# The exercise:
List every line below that contains the word "Open".

# Data:
——————————

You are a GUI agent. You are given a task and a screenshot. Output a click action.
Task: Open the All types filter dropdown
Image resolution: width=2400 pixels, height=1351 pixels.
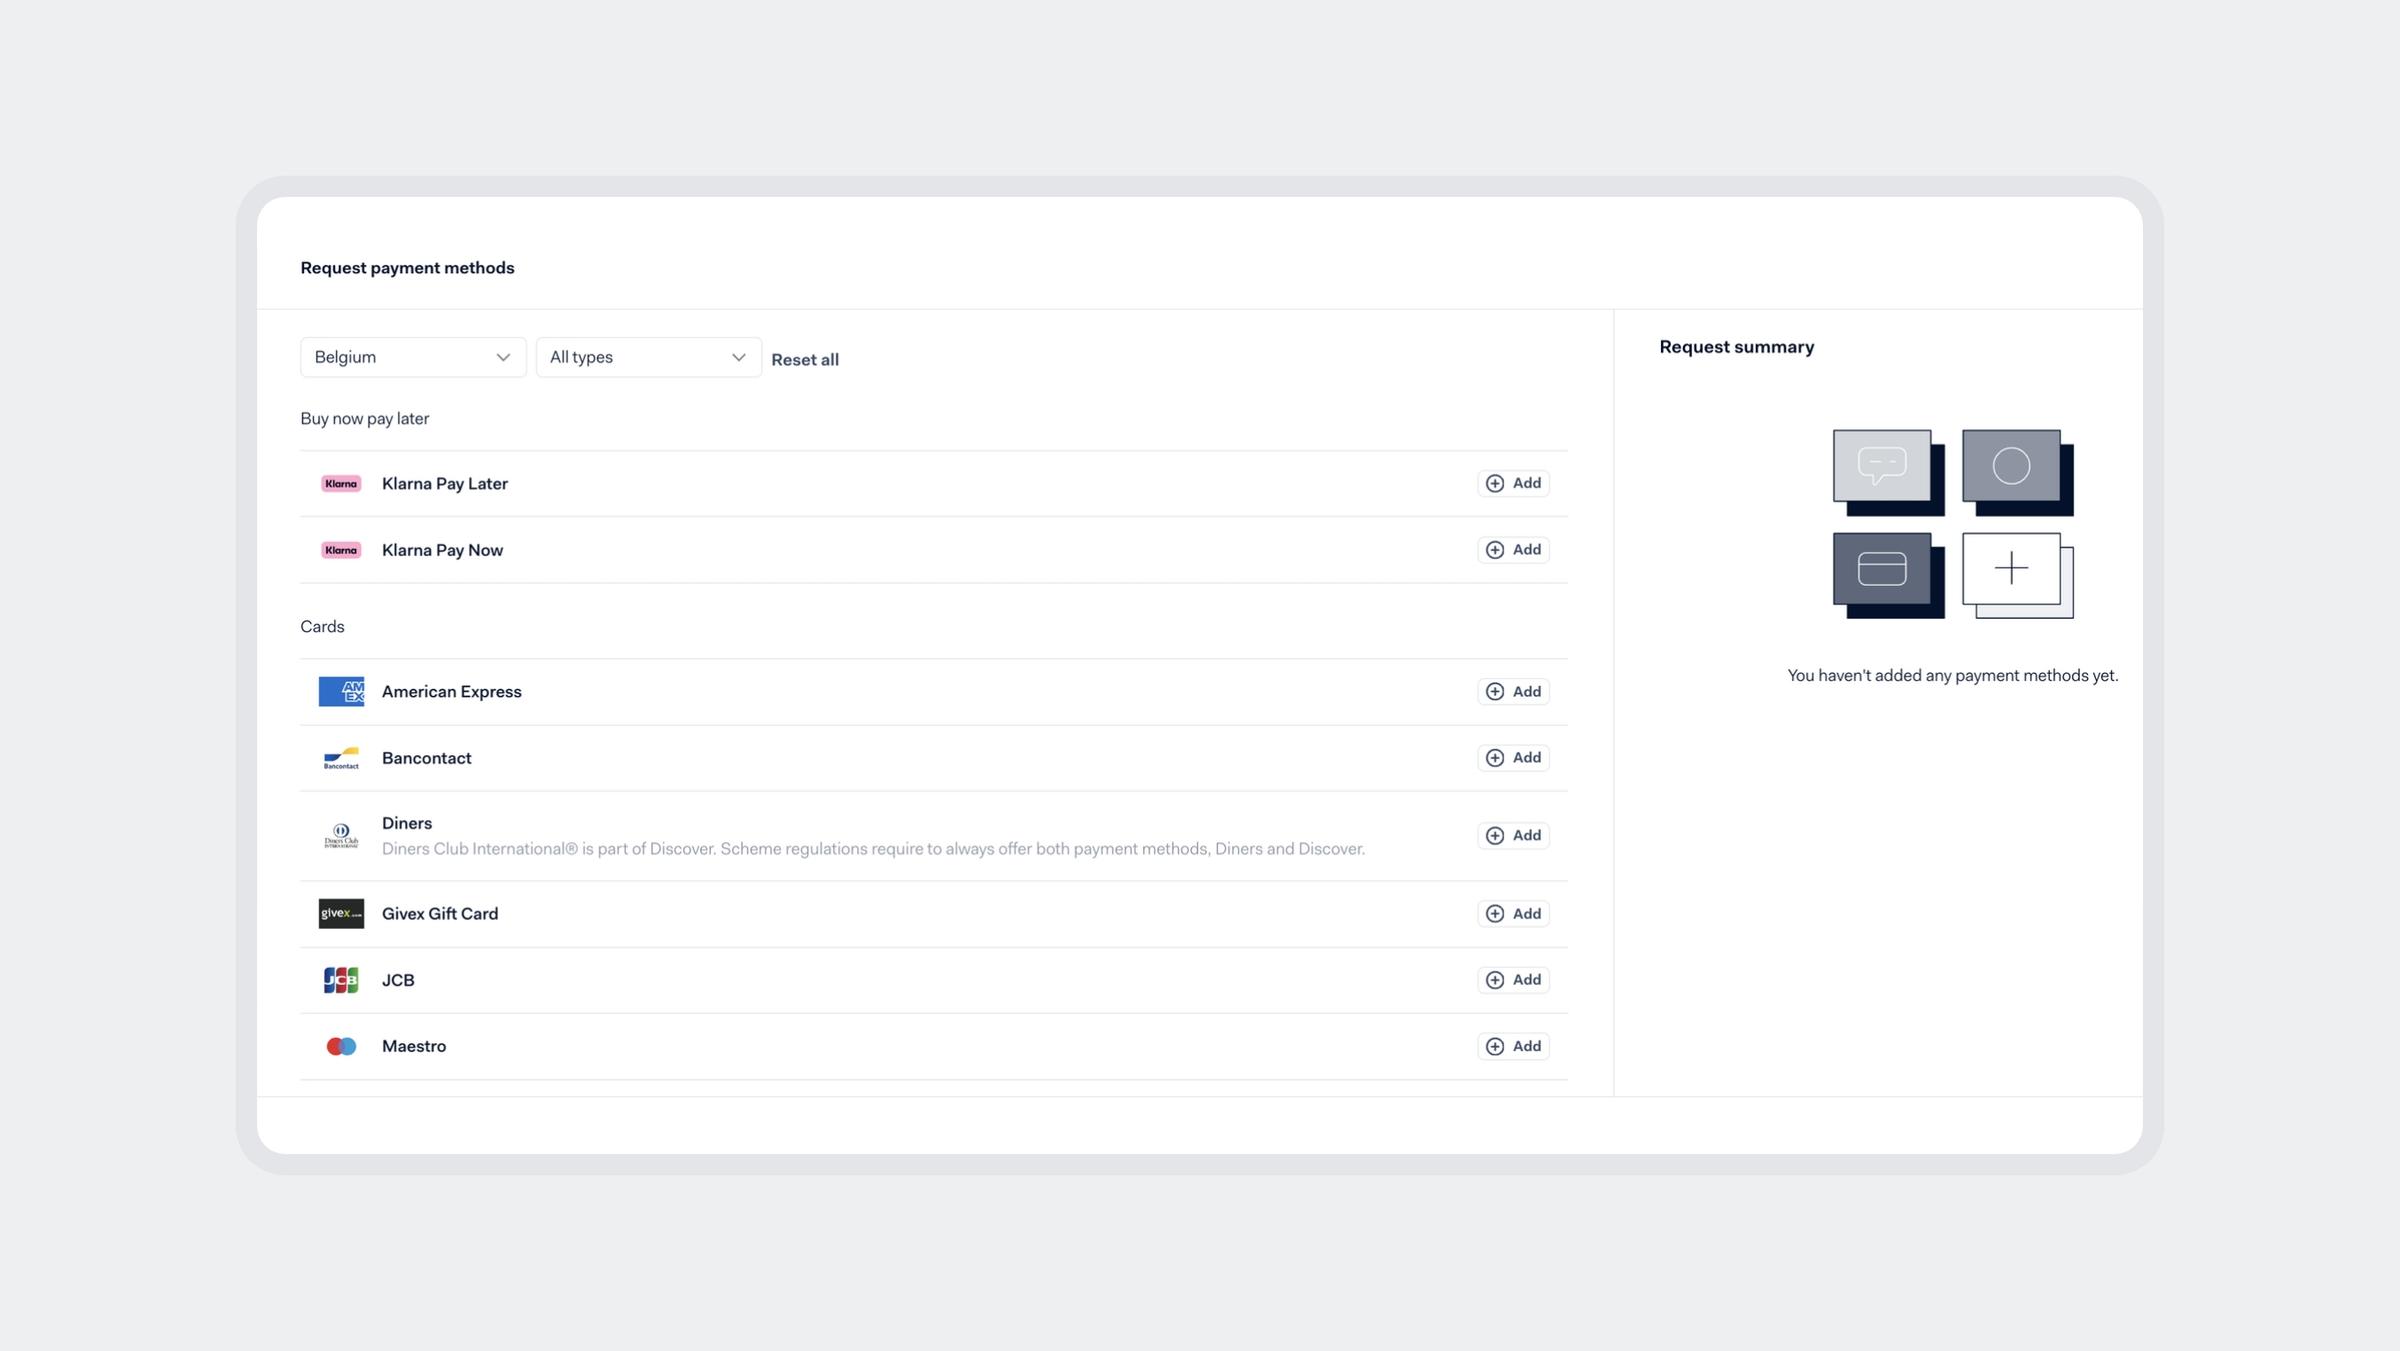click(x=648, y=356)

——————————

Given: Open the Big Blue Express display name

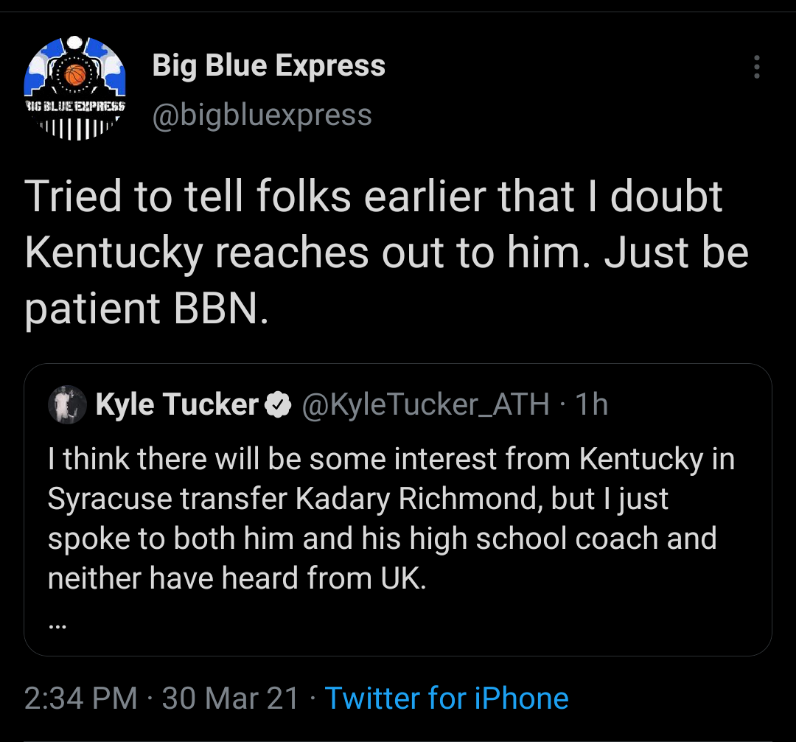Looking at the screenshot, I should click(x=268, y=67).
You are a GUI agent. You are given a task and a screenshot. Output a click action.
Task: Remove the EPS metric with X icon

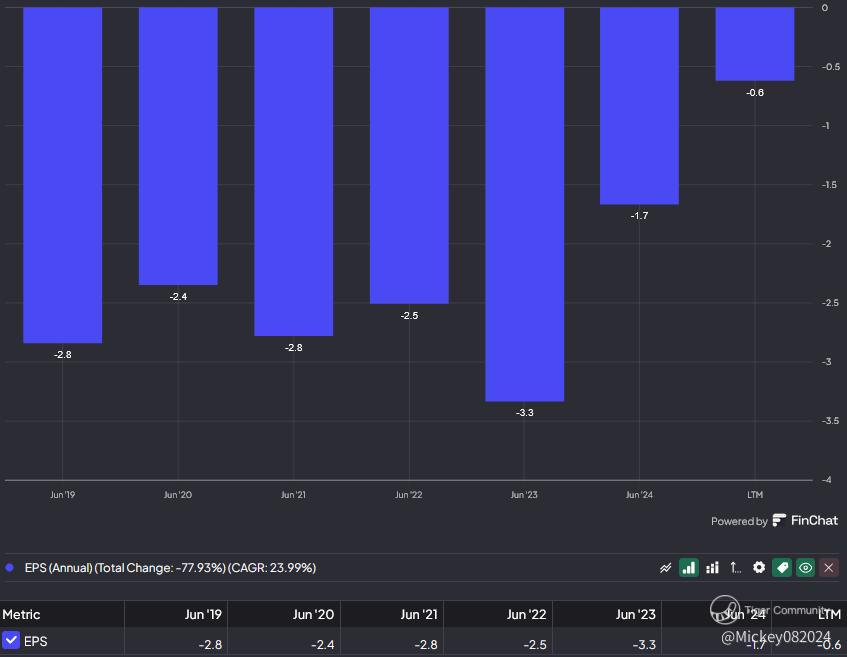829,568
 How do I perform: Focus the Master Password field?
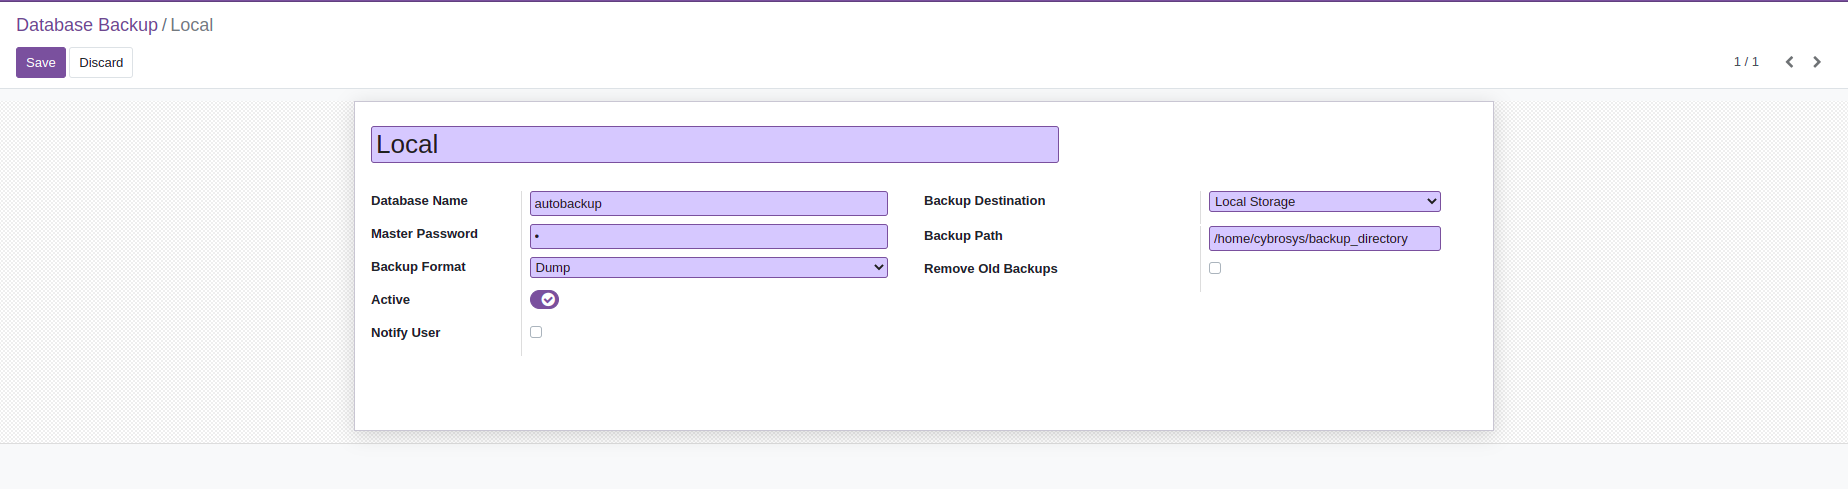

——————————

# Response to this exercise:
Task: Open the All types filter dropdown
Given: Open the Big Blue Express display name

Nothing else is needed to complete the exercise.